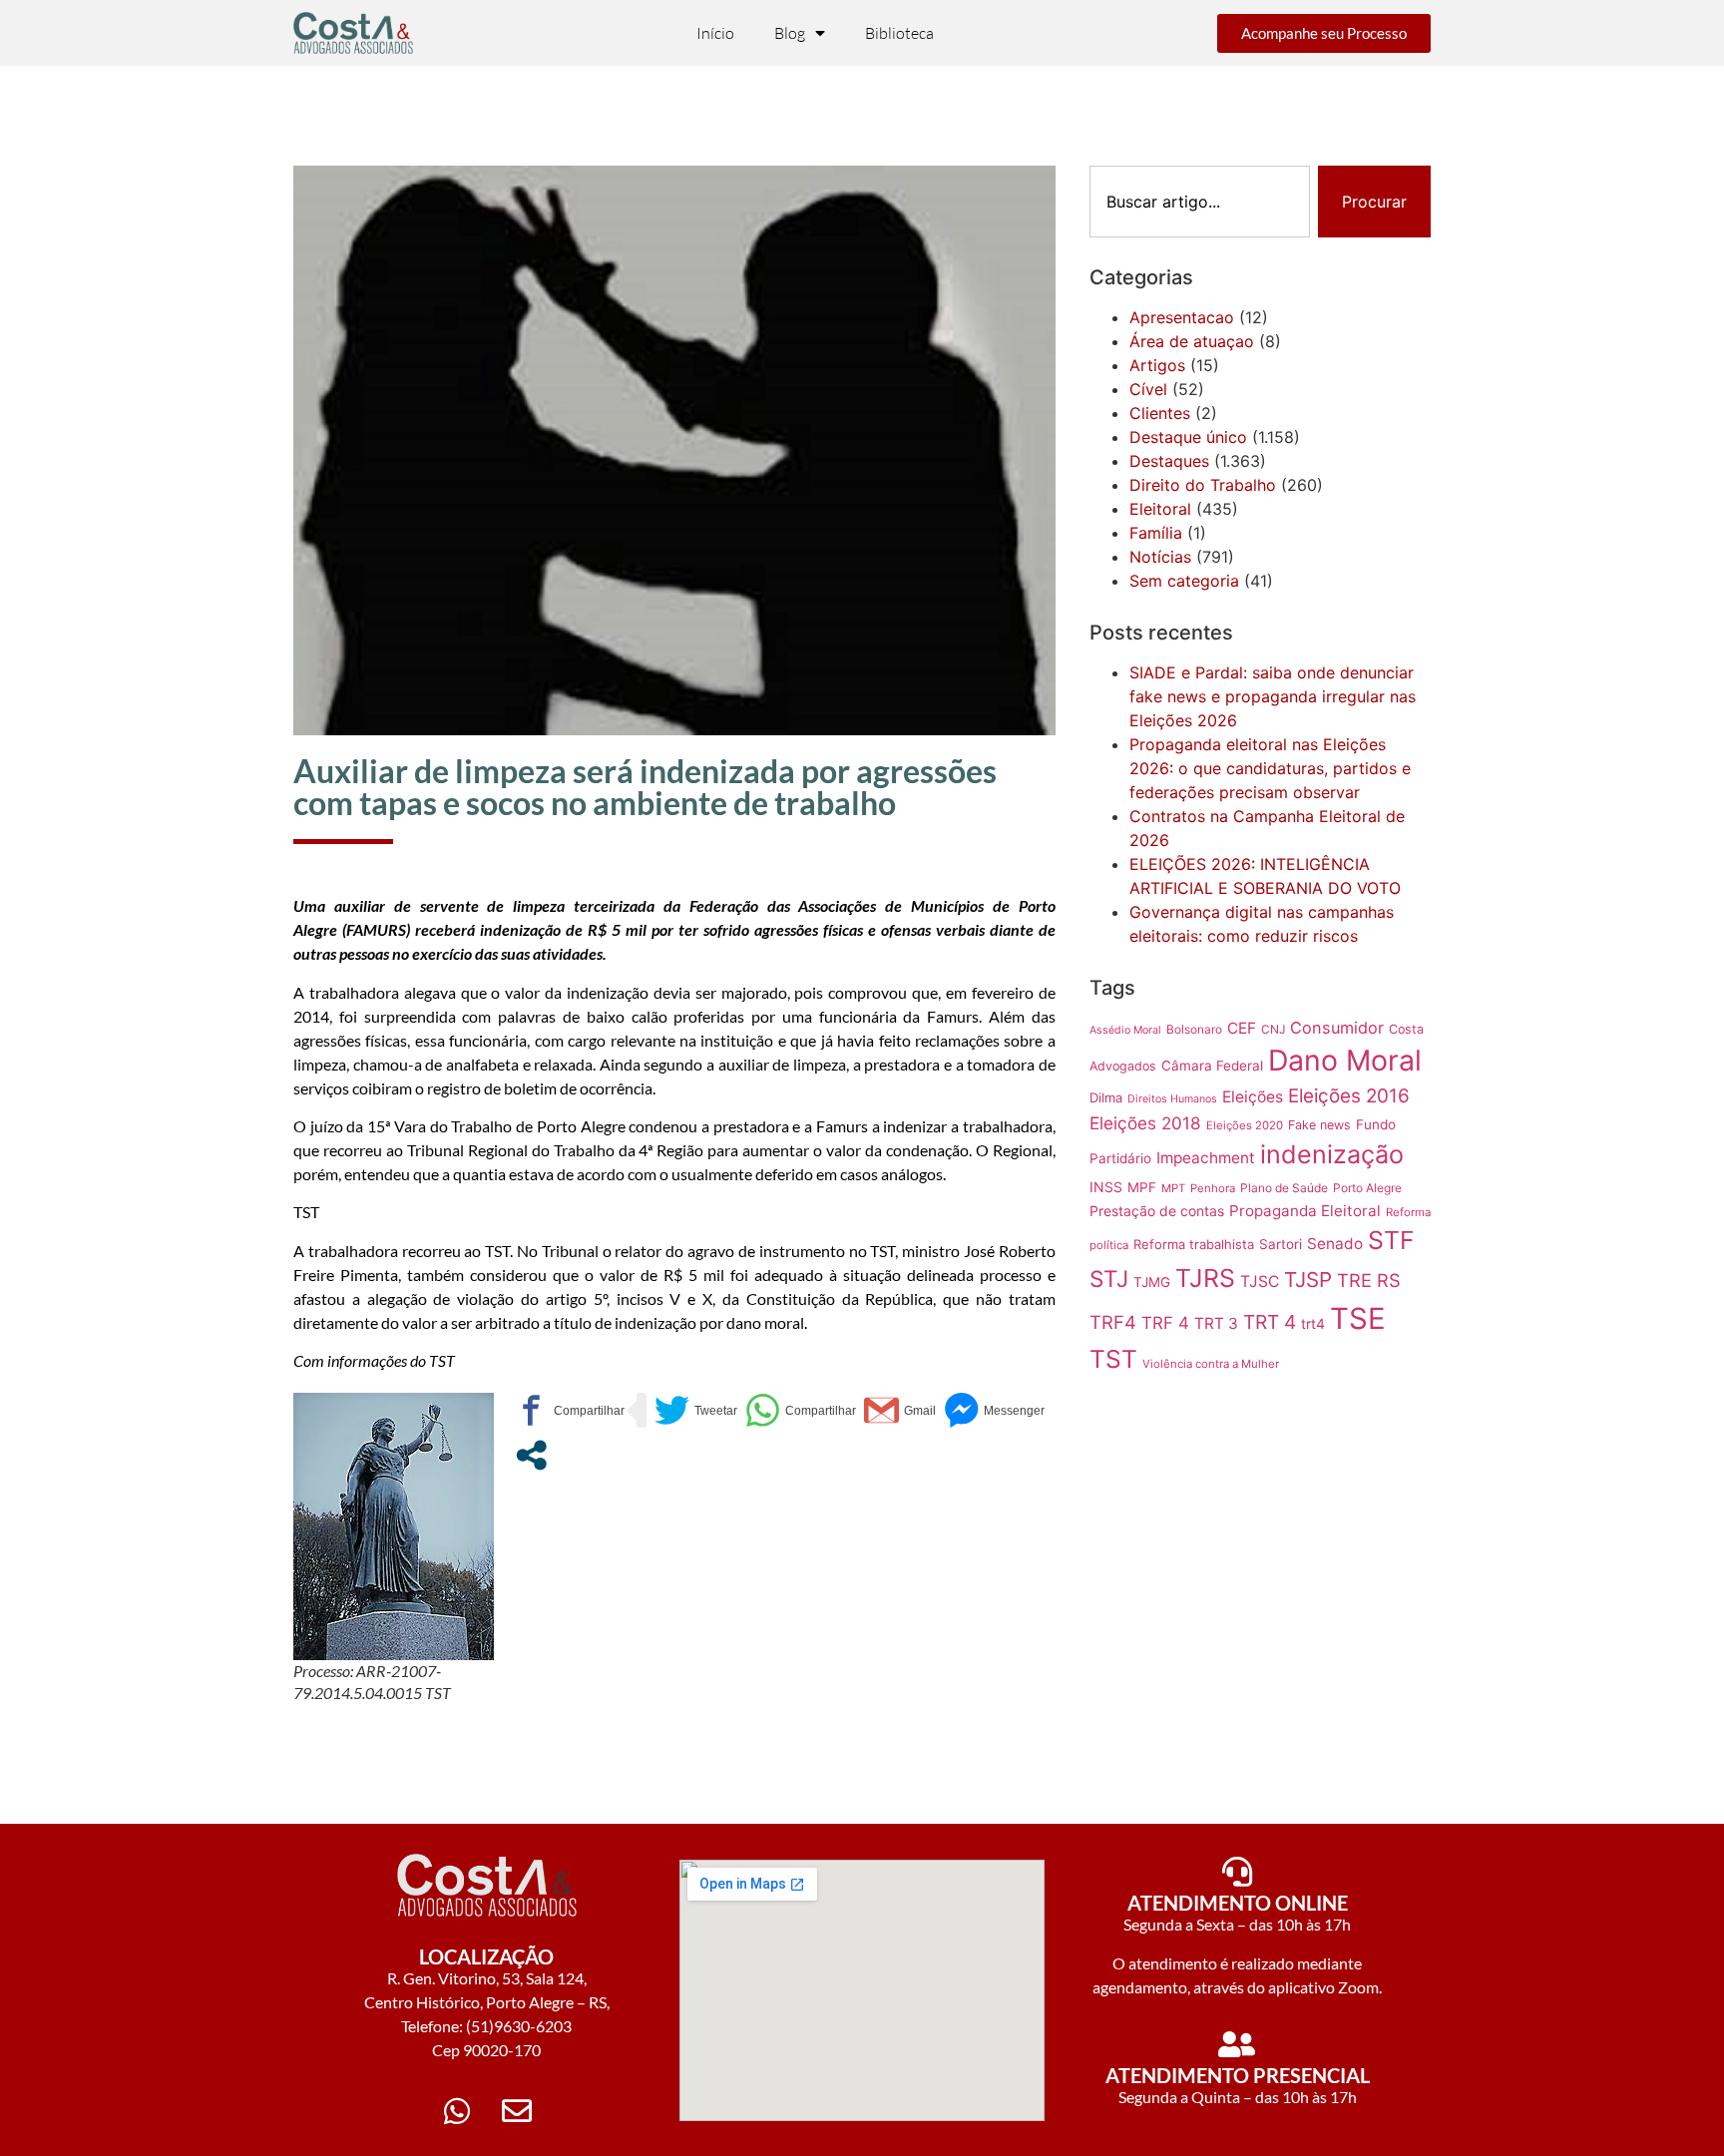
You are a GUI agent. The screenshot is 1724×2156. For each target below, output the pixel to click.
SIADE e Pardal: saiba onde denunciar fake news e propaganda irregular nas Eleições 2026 (1272, 696)
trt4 (1313, 1323)
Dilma (1105, 1097)
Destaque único (1188, 437)
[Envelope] (517, 2111)
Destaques (1169, 461)
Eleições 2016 (1349, 1095)
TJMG (1151, 1282)
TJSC (1259, 1281)
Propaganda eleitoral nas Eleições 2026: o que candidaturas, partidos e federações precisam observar (1270, 768)
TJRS (1205, 1278)
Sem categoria (1184, 581)
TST (1113, 1359)
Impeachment (1205, 1157)
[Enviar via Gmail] (900, 1410)
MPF (1141, 1187)
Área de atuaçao (1191, 341)
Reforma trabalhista (1193, 1244)
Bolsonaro (1194, 1029)
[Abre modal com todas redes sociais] (531, 1455)
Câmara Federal (1212, 1066)
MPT (1173, 1188)
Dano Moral (1345, 1060)
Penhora (1212, 1188)
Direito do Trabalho (1202, 485)
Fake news (1319, 1124)
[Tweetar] (695, 1410)
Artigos (1157, 365)
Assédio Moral (1125, 1030)
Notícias (1160, 557)
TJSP (1308, 1279)
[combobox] (1199, 201)
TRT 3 (1216, 1323)
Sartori (1280, 1244)
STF (1391, 1240)
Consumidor (1337, 1028)
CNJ (1273, 1029)
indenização (1332, 1154)
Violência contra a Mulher (1210, 1364)
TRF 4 (1165, 1323)
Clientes (1159, 413)
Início (715, 33)
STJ (1108, 1278)
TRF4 (1112, 1322)
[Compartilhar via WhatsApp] (800, 1410)
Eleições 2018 (1145, 1122)
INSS (1105, 1186)
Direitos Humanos (1172, 1098)
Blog (789, 33)
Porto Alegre (1367, 1187)
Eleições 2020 (1244, 1125)
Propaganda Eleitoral (1305, 1210)
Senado (1335, 1243)
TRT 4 (1269, 1322)
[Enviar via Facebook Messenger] (994, 1410)
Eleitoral (1160, 509)
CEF (1241, 1028)
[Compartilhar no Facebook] (569, 1410)
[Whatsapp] (457, 2111)
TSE (1358, 1318)
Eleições (1252, 1096)
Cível (1148, 389)
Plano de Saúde (1284, 1187)
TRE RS (1369, 1280)
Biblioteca (899, 33)
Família (1155, 533)
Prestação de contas (1156, 1210)
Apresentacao (1181, 317)
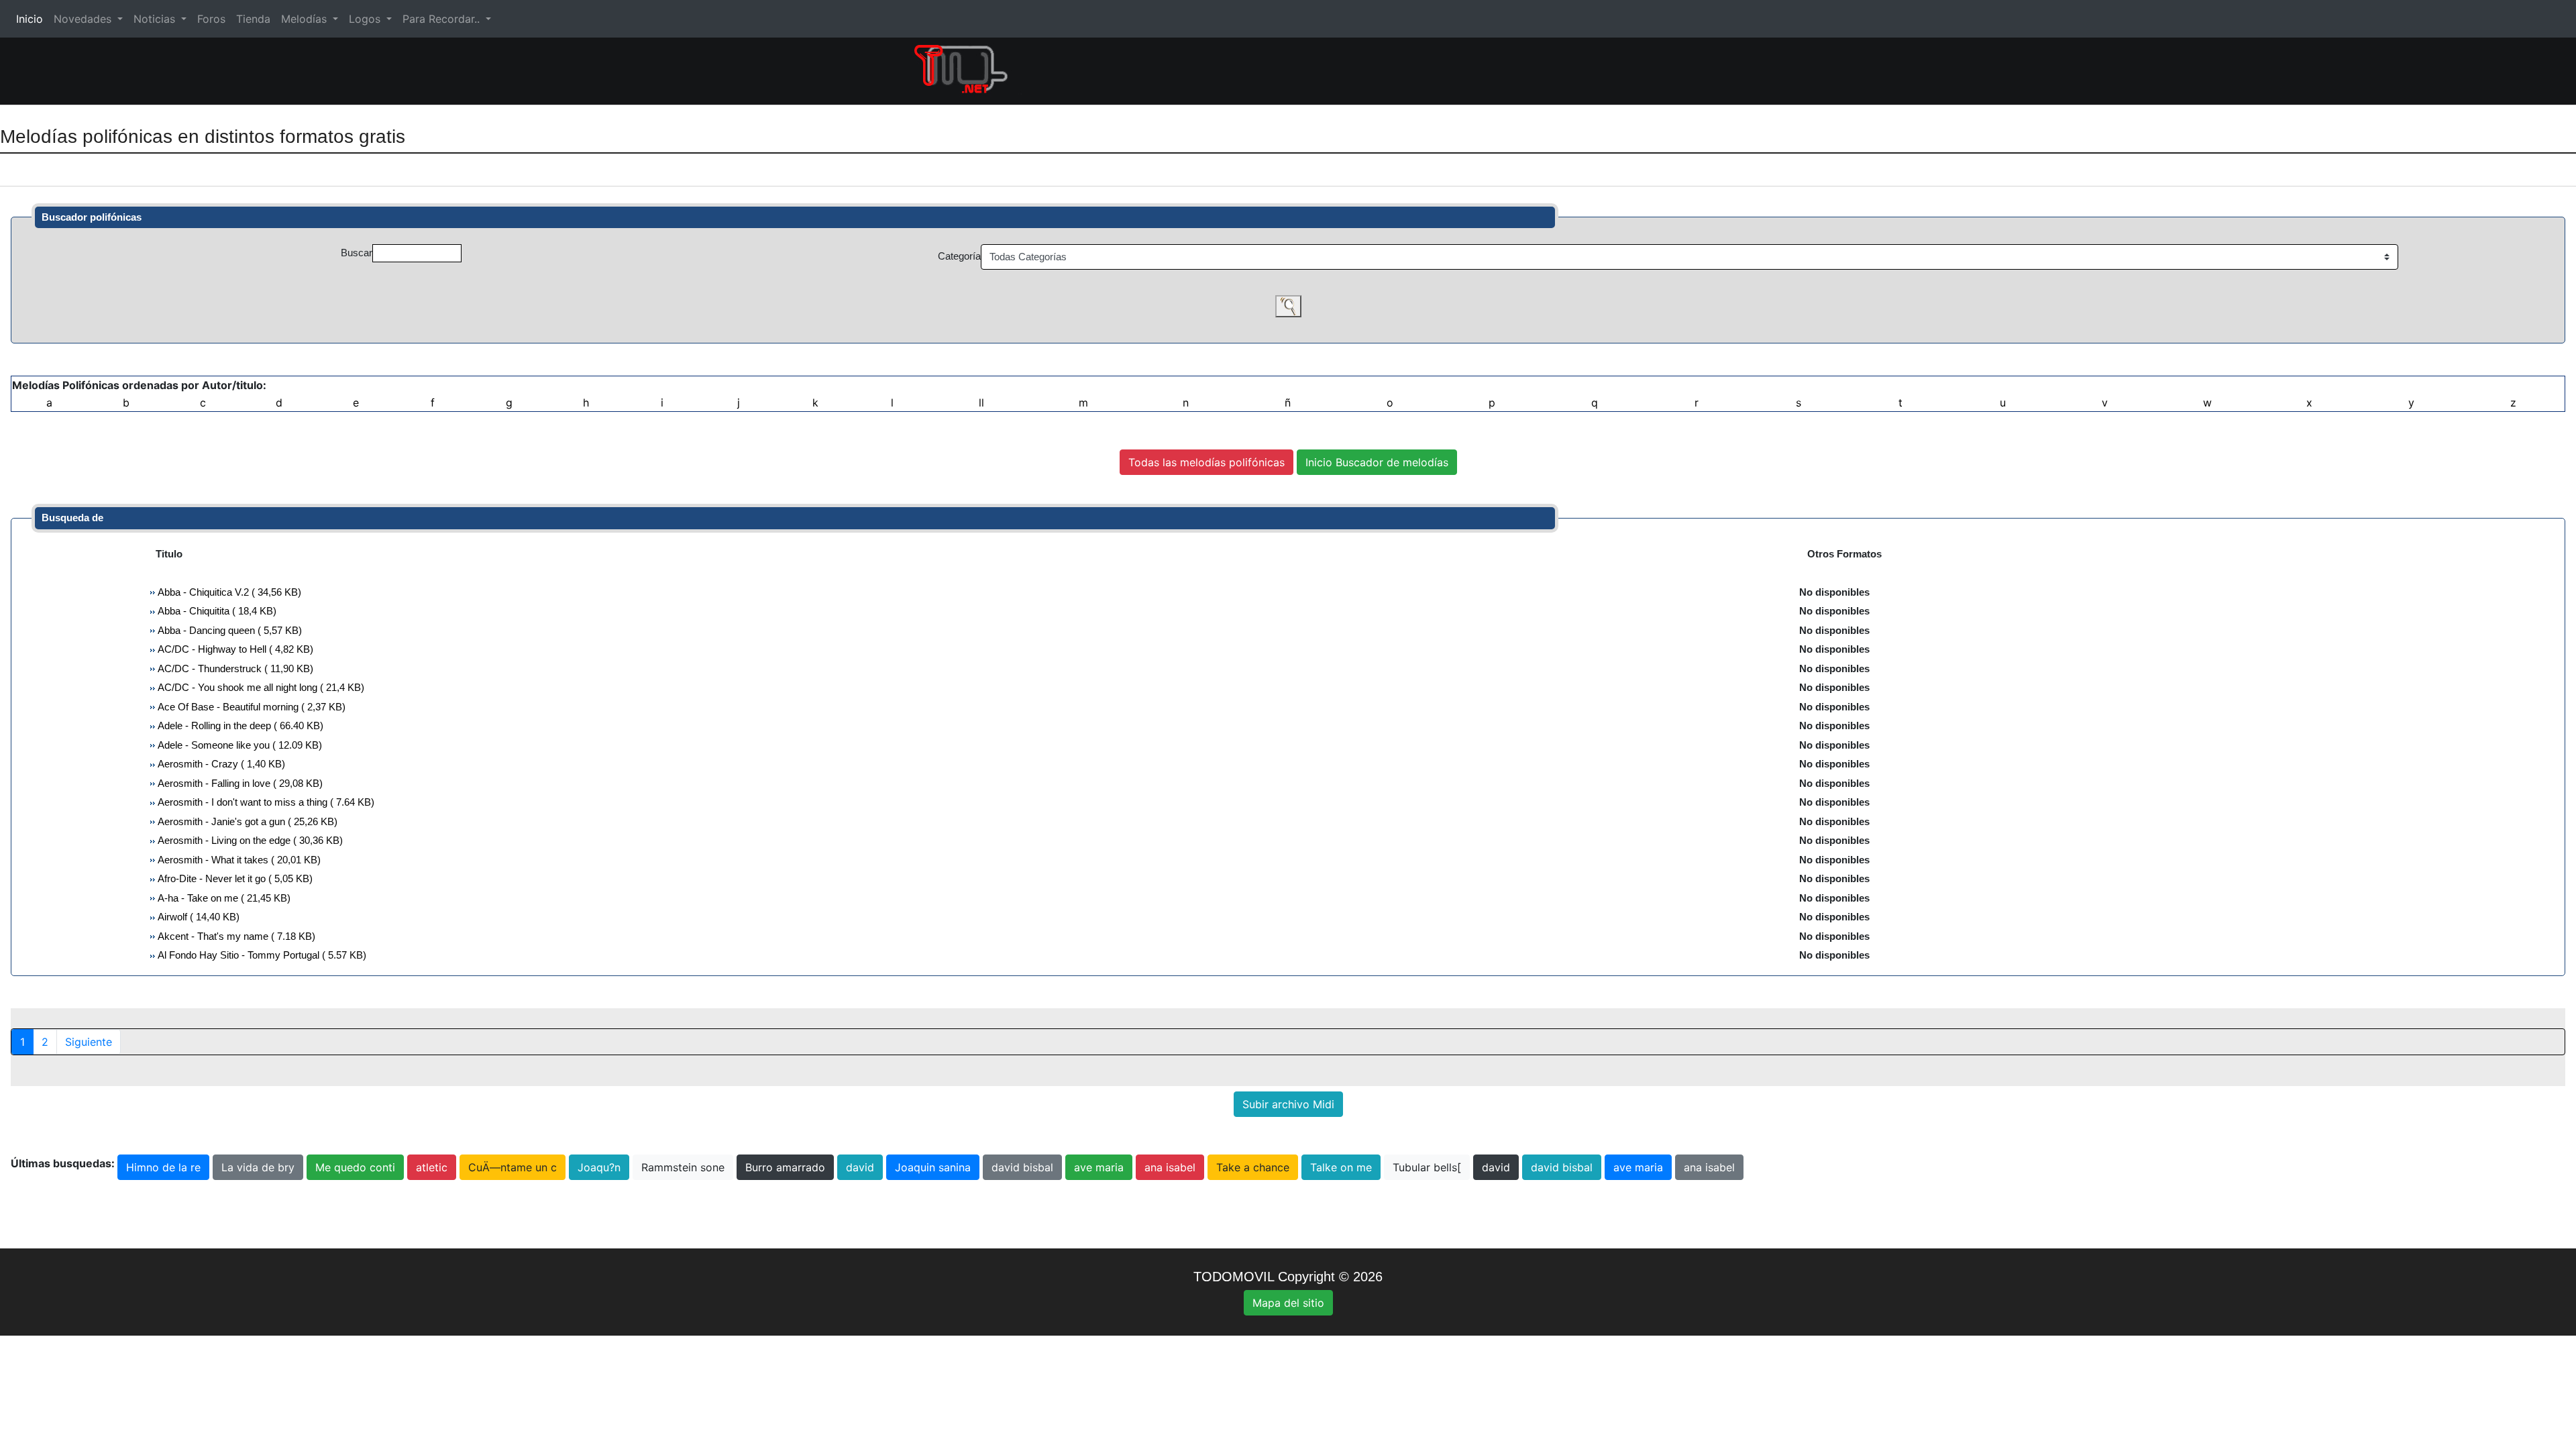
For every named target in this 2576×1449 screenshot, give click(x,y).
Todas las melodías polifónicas (1206, 462)
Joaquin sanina (933, 1167)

**WORK REQUEST**
The records above need to be copied exactly, with the pictures left out.

**FINISHED EXERCISE**
You are a GUI agent. The screenshot is 1724×2156. For each target below, output the pixel to click.
SIADE e Pardal: saiba onde denunciar fake news e propaganda irregular nas Eleições 2026 (1272, 696)
trt4 (1313, 1323)
Dilma (1105, 1097)
Destaque único (1188, 437)
[Envelope] (517, 2111)
Destaques (1169, 461)
Eleições 2016 (1349, 1095)
TJMG (1151, 1282)
TJSC (1259, 1281)
Propaganda eleitoral nas Eleições 2026: o que candidaturas, partidos e federações precisam observar (1270, 768)
TJRS (1205, 1278)
Sem categoria (1184, 581)
TST (1113, 1359)
Impeachment (1205, 1157)
[Enviar via Gmail] (900, 1410)
MPF (1141, 1187)
Área de atuaçao (1191, 341)
Reforma trabalhista (1193, 1244)
Bolsonaro (1194, 1029)
[Abre modal com todas redes sociais] (531, 1455)
Câmara Federal (1212, 1066)
MPT (1173, 1188)
Dano Moral (1345, 1060)
Penhora (1212, 1188)
Direito do Trabalho (1202, 485)
Fake news (1319, 1124)
[Tweetar] (695, 1410)
Artigos (1157, 365)
Assédio Moral (1125, 1030)
Notícias (1160, 557)
TJSP (1308, 1279)
[combobox] (1199, 201)
TRT 3 (1216, 1323)
Sartori (1280, 1244)
STF (1391, 1240)
Consumidor (1337, 1028)
CNJ (1273, 1029)
indenização (1332, 1154)
Violência contra a Mulher (1210, 1364)
TRF 4 (1165, 1323)
Clientes (1159, 413)
Início (715, 33)
STJ (1108, 1278)
TRF4 (1112, 1322)
[Compartilhar via WhatsApp] (800, 1410)
Eleições 2018 (1145, 1122)
INSS (1105, 1186)
Direitos Humanos (1172, 1098)
Blog (789, 33)
Porto Alegre (1367, 1187)
Eleições 2020 (1244, 1125)
Propaganda Eleitoral (1305, 1210)
Senado (1335, 1243)
TRT 4 (1269, 1322)
[Enviar via Facebook Messenger] (994, 1410)
Eleitoral (1160, 509)
CEF (1241, 1028)
[Compartilhar no Facebook] (569, 1410)
[Whatsapp] (457, 2111)
TSE (1358, 1318)
Eleições (1252, 1096)
Cível (1148, 389)
Plano de Saúde (1284, 1187)
TRE RS (1369, 1280)
Biblioteca (899, 33)
Família (1155, 533)
Prestação de contas (1156, 1210)
Apresentacao (1181, 317)
For every named target in this 2576×1449 screenshot, give click(x,y).
Todas las melodías polifónicas (1206, 462)
Joaquin sanina (933, 1167)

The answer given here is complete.